August 2, 2022

 

Close to 1,200 bovines in Rajasthan, India, died from lumpy skin disease

 

 

The outbreak of lumpy skin disease has become a bane for thousands of cattle herders in western and northern Rajasthan, India, where nearly 1,200 bovines have perished to the disease.

 

Animal husbandry department officials said that the infection has spread among nearly 25,000 cattle in a span of three months. In Jodhpur district alone, 254 cattle succumbed to the disease in the past two weeks drawing the animal husbandry department's attention.

 

Considering the serious spread of the infection, the department has mobilised teams of doctors in the affected areas and has advised the cattle herders to keep their cattle isolated to shield them from getting infected.

 

BJP MLA from Raniwara (Jalore) Narayan Singh Dewal has requested the state government to step up its efforts to contain the spread of the infection.

 

The animal husbandry department has said that the disease which originated in Africa came to India via Pakistan in April.

 

"Initially, the infection was there in the border districts like Jaisalmer and Barmer but this has now spread to Jodhpur, Jalore, Nagaur, Bikaner, Hanumangarh and other districts in the region," Dr. Arvind Jaitelay, deputy director (disease control) of the Animal Husbandry Department, told PTI in Jaipur. "Our teams are already working in the affected areas." He said that the disease is mainly affecting cows, particularly the indigenous ones and close to 25,000 bovines have been affected so far.

 

"Infection is rapidly spreading in cows having low immunity.

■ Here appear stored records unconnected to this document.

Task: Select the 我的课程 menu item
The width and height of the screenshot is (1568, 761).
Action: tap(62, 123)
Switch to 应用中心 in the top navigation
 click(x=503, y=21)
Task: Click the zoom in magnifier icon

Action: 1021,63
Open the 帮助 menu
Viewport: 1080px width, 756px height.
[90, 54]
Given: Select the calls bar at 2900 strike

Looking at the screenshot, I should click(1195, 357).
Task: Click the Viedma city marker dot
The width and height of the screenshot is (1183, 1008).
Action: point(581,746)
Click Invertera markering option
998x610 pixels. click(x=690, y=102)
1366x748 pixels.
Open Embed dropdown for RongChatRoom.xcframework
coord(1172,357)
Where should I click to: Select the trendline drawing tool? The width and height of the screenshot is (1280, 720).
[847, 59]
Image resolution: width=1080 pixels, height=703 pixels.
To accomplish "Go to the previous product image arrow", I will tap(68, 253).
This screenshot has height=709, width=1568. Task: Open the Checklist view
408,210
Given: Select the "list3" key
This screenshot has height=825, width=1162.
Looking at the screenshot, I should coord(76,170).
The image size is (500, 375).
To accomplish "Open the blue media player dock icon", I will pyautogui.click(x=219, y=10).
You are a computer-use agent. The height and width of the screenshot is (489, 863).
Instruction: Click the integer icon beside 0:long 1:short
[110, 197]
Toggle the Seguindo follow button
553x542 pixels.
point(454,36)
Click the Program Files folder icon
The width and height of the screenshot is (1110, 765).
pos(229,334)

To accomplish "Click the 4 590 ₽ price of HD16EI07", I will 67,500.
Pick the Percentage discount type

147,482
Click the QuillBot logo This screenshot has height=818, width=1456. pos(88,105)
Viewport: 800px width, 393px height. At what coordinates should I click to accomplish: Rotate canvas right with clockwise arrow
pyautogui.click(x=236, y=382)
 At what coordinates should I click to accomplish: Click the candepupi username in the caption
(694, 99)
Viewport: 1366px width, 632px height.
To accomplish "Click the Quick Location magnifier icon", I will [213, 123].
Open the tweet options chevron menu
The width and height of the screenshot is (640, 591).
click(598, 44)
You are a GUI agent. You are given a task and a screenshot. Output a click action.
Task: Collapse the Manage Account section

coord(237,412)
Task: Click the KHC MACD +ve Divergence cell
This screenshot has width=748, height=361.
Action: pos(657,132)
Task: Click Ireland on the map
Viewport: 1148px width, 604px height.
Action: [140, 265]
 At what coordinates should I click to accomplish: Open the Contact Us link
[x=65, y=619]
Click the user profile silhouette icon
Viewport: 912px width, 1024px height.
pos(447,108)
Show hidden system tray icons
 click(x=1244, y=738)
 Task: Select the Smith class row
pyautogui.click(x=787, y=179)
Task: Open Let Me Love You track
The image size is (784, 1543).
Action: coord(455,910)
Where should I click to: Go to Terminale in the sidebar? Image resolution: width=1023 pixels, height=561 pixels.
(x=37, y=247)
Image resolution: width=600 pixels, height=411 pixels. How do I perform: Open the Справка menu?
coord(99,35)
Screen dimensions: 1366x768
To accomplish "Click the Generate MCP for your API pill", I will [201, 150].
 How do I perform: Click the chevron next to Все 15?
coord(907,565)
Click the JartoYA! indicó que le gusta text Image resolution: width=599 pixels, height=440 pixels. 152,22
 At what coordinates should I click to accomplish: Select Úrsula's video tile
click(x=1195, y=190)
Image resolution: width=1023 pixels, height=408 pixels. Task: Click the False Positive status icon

Because of low immunity, other diseases attack and the animal dies," he said.

 

He added that there is no treatment or vaccine for lump disease and treatment is given as per symptoms. The primary symptoms are pox on skin, high fever and a runny nose.

 

"We have mobilised our teams of veterinarians in the affected villages. They have been camping in the villages and providing treatment to the infected cattle," said joint director of animal husbandry, Jodhpur Sanjay Singhvi.

 

The disease also had a severe economic impact.

 

Areas like Phalodi, Osian, Baap and Lohawat, among others, in Jodhpur have hundreds of cattle already infected.

 

Singhvi said that 5-10% of the total population of cattle has so far been infected by the lumpy disease in the district.

 

"We have reported 254 cattle mortality in the past two weeks. However, the number of recovered cattle is higher," he added.

 

A team of the department from Jaipur also visited Jodhpur on July 20. The team provided insight to the local team into the disease and its prevention.

 

MLA Narayan Singh Dewal recently wrote a letter to the animal husbandry minister and demanded that a special team of doctors and medicines in adequate quantity should be made available to Jalore district in view of the spread of the lumpy skin disease.

 

He said that more than 60 cows of one cattle rearer in his constituency succumbed to the infection, in addition to several other rearers grappling with deaths of their cattle from the disease.

 

Alok Singhal, secretary of Pathmeda Gaudham in Jalore, said that the condition in villages is poor and needs urgent attention from authorities.

 

"The disease is spreading very fast. Over 100 cattle have died in 50 branches of our gaushala in Jalore," he said.

 

Singhal said that villagers are also coming to the Gaushala with their infected cattle in serious condition. According to him, the disease is infecting only indigenous breeds and spreading fast along them.

 

Union Minister of State for Agriculture Kailash Choudhary said that a team of scientists from the Indian Agriculture Research Institute was sent to study the disease spreading in cows in western Rajasthan.

 

The minister admitted that the disease has been responsible for the deaths of a large number of cows and suffering of hundreds of farmers.